▶ [About this exercise]:
Quote exactly the lines running from the line with "At what coordinates should I click to accomplish: Select" to the end of the entries, including both, and nothing else.

Data excerpts:

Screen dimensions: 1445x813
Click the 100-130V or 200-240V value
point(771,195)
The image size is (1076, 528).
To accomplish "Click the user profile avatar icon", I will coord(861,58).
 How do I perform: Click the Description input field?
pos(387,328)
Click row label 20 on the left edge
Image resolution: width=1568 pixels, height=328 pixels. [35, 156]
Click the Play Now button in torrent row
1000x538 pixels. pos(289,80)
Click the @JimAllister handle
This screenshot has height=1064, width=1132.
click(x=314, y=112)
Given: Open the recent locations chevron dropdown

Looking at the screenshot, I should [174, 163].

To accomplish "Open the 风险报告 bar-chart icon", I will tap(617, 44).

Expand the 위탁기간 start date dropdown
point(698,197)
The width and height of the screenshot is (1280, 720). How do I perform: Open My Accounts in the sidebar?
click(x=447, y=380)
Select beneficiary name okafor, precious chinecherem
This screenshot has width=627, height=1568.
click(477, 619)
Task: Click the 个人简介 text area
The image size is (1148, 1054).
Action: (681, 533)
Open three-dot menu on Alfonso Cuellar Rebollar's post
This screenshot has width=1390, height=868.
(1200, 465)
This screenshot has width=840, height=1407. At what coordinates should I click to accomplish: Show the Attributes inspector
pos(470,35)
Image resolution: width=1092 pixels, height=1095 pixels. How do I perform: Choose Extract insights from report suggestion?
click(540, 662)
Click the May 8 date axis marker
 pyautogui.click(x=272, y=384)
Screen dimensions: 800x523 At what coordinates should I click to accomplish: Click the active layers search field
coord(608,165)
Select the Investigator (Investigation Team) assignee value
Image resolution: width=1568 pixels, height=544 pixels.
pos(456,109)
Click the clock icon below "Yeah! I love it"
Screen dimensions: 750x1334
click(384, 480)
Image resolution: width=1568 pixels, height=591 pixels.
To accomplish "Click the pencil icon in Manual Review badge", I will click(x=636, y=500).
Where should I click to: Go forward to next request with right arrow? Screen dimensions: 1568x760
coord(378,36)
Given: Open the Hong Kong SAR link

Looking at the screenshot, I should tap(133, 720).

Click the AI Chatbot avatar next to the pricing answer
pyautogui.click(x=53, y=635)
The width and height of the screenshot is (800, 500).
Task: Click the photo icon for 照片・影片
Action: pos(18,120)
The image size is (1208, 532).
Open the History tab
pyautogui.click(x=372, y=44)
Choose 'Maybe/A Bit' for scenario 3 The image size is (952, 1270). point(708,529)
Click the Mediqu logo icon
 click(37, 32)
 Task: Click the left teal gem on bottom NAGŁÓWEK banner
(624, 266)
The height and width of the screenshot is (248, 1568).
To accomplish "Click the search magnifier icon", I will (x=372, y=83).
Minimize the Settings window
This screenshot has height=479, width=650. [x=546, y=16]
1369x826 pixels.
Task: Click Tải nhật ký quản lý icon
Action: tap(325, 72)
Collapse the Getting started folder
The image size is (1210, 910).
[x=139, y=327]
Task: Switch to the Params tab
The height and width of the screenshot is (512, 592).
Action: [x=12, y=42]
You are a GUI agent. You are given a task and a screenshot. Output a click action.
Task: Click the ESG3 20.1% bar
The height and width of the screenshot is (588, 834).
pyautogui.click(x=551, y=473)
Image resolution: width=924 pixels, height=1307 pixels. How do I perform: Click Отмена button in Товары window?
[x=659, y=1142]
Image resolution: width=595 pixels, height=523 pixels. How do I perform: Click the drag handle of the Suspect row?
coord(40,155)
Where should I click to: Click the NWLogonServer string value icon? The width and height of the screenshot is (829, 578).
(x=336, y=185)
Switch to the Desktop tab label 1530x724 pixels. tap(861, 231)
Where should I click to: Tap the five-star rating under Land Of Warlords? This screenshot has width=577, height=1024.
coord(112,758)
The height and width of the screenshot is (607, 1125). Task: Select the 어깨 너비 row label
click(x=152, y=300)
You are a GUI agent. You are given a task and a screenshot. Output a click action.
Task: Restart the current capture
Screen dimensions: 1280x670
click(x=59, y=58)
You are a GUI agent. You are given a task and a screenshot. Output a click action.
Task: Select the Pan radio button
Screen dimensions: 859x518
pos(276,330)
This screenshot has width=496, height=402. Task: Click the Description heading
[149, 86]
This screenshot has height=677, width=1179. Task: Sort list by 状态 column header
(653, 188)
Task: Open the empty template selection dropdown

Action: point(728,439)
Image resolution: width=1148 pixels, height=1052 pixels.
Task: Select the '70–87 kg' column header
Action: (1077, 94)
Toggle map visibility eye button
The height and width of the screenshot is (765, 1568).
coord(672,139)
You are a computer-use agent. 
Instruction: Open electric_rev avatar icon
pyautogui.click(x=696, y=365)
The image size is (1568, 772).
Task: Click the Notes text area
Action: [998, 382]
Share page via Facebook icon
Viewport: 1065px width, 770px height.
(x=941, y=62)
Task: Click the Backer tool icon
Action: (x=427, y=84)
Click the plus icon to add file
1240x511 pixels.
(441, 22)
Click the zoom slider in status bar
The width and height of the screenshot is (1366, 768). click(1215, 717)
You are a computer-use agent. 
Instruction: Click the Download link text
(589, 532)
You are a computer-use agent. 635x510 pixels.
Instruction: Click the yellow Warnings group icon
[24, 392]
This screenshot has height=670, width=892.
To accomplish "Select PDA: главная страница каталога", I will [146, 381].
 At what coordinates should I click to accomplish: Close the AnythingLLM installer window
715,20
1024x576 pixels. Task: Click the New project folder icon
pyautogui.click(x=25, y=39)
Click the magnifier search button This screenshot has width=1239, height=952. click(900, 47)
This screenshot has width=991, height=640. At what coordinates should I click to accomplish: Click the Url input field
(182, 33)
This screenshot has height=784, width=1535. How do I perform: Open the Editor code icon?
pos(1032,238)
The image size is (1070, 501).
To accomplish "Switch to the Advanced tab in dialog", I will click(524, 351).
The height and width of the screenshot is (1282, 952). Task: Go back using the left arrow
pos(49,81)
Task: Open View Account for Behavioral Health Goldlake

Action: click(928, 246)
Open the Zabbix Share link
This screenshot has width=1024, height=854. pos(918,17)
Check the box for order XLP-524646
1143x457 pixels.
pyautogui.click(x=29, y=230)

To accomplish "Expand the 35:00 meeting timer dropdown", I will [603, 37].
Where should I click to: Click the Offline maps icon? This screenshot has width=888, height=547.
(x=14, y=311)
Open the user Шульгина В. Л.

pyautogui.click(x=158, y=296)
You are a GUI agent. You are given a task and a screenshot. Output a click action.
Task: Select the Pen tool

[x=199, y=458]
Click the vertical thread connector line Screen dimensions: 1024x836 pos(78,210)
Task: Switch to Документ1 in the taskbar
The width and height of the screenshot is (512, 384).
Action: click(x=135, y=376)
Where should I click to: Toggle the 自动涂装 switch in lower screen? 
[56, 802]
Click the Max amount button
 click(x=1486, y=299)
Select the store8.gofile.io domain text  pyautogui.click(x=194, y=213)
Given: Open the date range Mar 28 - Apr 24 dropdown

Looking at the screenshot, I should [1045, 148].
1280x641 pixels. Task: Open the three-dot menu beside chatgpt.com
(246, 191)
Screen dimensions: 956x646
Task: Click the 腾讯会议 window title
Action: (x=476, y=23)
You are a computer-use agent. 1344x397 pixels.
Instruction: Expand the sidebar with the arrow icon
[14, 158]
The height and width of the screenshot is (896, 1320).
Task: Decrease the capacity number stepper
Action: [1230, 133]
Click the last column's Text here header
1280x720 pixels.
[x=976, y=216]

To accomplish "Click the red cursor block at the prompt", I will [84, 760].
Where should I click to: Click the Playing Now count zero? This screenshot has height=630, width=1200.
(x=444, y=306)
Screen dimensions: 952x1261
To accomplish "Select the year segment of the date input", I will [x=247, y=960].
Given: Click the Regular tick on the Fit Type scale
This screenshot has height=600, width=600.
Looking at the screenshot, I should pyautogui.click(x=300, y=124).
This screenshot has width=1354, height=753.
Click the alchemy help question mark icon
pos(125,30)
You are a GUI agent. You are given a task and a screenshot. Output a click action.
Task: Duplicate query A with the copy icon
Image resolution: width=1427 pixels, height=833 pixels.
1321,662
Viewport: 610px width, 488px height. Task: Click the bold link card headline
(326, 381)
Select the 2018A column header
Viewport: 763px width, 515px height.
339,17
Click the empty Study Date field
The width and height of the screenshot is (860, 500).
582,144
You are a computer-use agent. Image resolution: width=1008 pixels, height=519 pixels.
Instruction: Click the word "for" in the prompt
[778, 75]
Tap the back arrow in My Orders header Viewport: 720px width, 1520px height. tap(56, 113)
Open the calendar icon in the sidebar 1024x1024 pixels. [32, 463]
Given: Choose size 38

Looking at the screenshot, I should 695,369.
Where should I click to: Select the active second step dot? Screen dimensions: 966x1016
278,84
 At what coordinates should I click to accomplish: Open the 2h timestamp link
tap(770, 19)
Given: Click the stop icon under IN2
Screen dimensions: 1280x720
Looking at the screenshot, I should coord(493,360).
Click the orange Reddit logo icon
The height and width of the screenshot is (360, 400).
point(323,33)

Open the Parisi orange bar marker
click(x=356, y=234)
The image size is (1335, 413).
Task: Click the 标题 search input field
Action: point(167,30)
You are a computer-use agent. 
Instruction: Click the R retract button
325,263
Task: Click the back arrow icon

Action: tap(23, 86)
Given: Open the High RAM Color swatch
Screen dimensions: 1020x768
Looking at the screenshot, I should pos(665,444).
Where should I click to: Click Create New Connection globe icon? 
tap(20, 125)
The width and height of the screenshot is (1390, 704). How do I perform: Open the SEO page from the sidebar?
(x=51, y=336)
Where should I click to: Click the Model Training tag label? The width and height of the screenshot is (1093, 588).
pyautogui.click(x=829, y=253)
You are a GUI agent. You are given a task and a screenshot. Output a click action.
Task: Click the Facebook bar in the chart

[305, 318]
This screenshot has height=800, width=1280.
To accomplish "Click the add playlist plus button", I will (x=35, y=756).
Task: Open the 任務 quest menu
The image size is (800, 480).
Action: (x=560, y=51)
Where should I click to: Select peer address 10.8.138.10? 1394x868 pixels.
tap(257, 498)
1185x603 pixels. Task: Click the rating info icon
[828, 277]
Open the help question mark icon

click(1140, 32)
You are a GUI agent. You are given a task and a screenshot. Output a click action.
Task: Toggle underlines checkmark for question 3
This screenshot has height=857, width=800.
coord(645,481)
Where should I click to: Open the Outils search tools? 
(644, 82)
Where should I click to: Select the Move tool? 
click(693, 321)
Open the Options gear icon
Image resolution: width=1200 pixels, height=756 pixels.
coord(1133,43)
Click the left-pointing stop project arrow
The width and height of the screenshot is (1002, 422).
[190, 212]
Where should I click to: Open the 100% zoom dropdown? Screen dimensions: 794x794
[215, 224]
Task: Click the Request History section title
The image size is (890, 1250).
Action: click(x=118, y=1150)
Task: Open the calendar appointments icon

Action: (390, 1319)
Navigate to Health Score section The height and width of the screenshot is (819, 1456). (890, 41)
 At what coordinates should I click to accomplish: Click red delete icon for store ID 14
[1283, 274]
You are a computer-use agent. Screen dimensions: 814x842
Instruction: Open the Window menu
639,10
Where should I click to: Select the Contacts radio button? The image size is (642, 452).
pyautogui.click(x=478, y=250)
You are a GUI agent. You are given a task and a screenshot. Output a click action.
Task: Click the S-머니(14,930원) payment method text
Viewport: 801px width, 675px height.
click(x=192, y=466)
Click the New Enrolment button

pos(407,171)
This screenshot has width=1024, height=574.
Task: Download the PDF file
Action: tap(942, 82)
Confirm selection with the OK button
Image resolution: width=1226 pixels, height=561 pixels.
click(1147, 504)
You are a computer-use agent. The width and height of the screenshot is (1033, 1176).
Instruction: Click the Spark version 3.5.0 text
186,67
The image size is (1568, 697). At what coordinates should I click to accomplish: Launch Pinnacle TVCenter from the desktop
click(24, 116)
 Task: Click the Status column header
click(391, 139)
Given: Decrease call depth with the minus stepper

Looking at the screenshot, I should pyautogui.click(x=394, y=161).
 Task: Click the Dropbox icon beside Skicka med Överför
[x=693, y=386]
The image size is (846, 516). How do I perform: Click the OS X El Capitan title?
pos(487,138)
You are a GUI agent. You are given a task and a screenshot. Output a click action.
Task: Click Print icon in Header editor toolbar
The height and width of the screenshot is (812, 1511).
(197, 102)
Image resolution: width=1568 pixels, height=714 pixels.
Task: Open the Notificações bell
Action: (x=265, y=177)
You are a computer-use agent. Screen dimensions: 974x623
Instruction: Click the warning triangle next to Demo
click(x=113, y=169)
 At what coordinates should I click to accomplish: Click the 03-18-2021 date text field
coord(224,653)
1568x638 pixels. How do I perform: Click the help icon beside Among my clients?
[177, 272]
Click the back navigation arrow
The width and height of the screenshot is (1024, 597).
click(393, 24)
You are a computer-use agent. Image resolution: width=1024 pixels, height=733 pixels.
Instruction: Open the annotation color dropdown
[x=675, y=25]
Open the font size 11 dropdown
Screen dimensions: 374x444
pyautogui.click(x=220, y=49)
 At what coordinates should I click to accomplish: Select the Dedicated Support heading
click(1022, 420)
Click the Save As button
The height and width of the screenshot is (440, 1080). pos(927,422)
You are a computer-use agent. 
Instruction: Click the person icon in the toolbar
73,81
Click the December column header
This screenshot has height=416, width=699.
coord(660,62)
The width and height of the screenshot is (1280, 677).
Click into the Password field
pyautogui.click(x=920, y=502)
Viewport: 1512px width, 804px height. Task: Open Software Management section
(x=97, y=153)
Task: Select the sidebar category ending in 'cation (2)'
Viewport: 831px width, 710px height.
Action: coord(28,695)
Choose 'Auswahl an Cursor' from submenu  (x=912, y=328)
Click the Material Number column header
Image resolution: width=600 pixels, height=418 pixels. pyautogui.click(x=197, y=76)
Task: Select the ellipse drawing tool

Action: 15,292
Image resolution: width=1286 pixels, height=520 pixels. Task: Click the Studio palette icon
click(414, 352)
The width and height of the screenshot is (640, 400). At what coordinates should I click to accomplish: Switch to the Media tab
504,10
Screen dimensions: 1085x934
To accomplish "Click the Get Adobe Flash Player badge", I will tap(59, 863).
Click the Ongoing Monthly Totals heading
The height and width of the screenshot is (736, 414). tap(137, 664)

▶ [Result of this task]:
 At what coordinates should I click to accomplish: Select the Dedicated Support heading
click(1022, 420)
Click the Save As button
The height and width of the screenshot is (440, 1080). pos(927,422)
You are a computer-use agent. 
Instruction: Click the person icon in the toolbar
73,81
Click the December column header
This screenshot has height=416, width=699.
coord(660,62)
The width and height of the screenshot is (1280, 677).
Click into the Password field
pyautogui.click(x=920, y=502)
Viewport: 1512px width, 804px height. Task: Open Software Management section
(x=97, y=153)
Task: Select the sidebar category ending in 'cation (2)'
Viewport: 831px width, 710px height.
Action: coord(28,695)
Choose 'Auswahl an Cursor' from submenu  (x=912, y=328)
Click the Material Number column header
Image resolution: width=600 pixels, height=418 pixels. pyautogui.click(x=197, y=76)
Task: Select the ellipse drawing tool

Action: 15,292
Image resolution: width=1286 pixels, height=520 pixels. Task: Click the Studio palette icon
click(414, 352)
The width and height of the screenshot is (640, 400). At what coordinates should I click to accomplish: Switch to the Media tab
504,10
Screen dimensions: 1085x934
To accomplish "Click the Get Adobe Flash Player badge", I will tap(59, 863).
Click the Ongoing Monthly Totals heading
The height and width of the screenshot is (736, 414). tap(137, 664)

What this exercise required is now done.